We’ll need to “remove” the absolute value bars in order to do this integral. However, in order to do that we’ll need to know where \(2x - 10\) is positive and negative.

Since \(2x - 10\) is the equation of a line is should be fairly clear that we have the following positive/negative nature of the function.

\[\begin{align*}x & < 5\hspace{0.5in} \Rightarrow \hspace{0.5in}2x - 10 < 0\\ x & > 5\hspace{0.5in} \Rightarrow \hspace{0.5in}2x - 10 > 0\end{align*}\] Show Step 2

So, to remove the absolute value bars all we need to do then is break the integral up at \(x = 5\).
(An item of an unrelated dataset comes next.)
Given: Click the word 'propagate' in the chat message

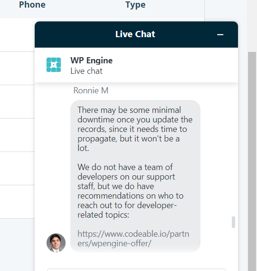Looking at the screenshot, I should click(97, 139).
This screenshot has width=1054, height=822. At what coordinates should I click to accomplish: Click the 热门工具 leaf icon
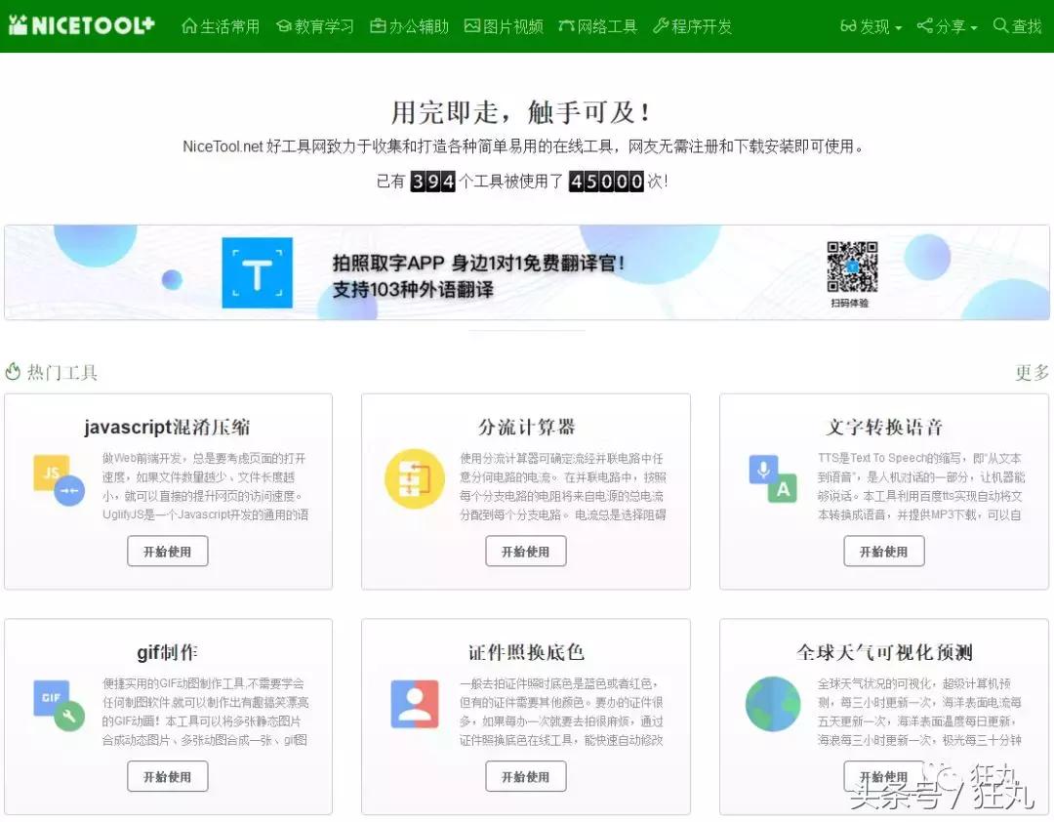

\[\int_{3}^{6}{{\left| {2x - 10} \right|\,dx}} = \int_{3}^{5}{{\left| {2x - 10} \right|\,dx}} + \int_{5}^{6}{{\left| {2x - 10} \right|\,dx}}\]

So, in the first integral we have \(3 \le x \le 5\) and so we have \(\left| {2x - 10} \right| = - \left( {2x - 10} \right)\) in the first integral. Likewise, in the second integral we have \(5 \le x \le 6\) and so we have \(\left| {2x - 10} \right| = 2x - 10\) in the second integral. Or,

\[\int_{3}^{6}{{\left| {2x - 10} \right|\,dx}} = \int_{3}^{5}{{ - \left( {2x - 10} \right)\,dx}} + \int_{5}^{6}{{2x - 10\,dx}}\] Show Step 3

All we need to do at this point is evaluate each integral. Here is that work.

\[\begin{align*}\int_{3}^{6}{{\left| {2x - 10} \right|\,dx}} & = \int_{3}^{5}{{ - 2x + 10\,dx}} + \int_{5}^{6}{{2x - 10\,dx}} = \left. {\left( { - {x^2} + 10x} \right)} \right|_3^5 + \left. {\left( {{x^2} - 10x} \right)} \right|_5^6\\ & = \left[ {25 - 21} \right] + \left[ { - 24 - \left( { - 25} \right)} \right] = \require{bbox} \bbox[2pt,border:1px solid black]{5}\end{align*}\]